The end of the twentieth century and the beginning of the 21st century, now two decades away, are beginning to become fair game for serious historians, who typically like to keep a buffer of years between themselves and their subjects. Andrew Bacevich, a professor at Boston University and scholar (and critic) of US foreign policy, has entered the field with The Age of Illusions. As the title indicates, he paints the nineteen-nineties and the first decade of the twenty-first century as a lost time, a time when Americans put their faith in nebulous constructs that turned out to be fraudulent, a time that both created and called forth the destroyer of its own gauzy values: Donald Trump. As with many histories edging towards the terrain of the present, Trump looms large over the work.
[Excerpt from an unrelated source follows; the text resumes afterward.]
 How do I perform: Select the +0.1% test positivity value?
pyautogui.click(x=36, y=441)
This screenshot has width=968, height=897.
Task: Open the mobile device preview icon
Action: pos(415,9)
Bacevich identifies as a heterodox (or, perhaps, simply somewhat anachronistic) conservative. The core of his oeuvre, including books like American Empire, The Limits of Power, and America’s War for the Greater Middle East, emphasizes limits, the responsibilities inherent in power and freedom, and foreign policy realism. These same values carry over into The Age of Illusions. The Cold War, whatever its problems and whatever tensions existed in American society during it, held American society together, Bacevich argues.
In Bacevich’s major structural argument, instead of the Middle American utopia of “Boone City” (from From Here to Eternity), what post-Cold-War American leadership promised was the “Emerald City” of neoliberalism, defined by four lineaments that proved incapable of holding society together in the same way, much less move it forward. These were/are: the expansion of free market globalization; American military predominance; a laissez-faire definition of personal freedom sans responsibilities; and the singular power of the American president.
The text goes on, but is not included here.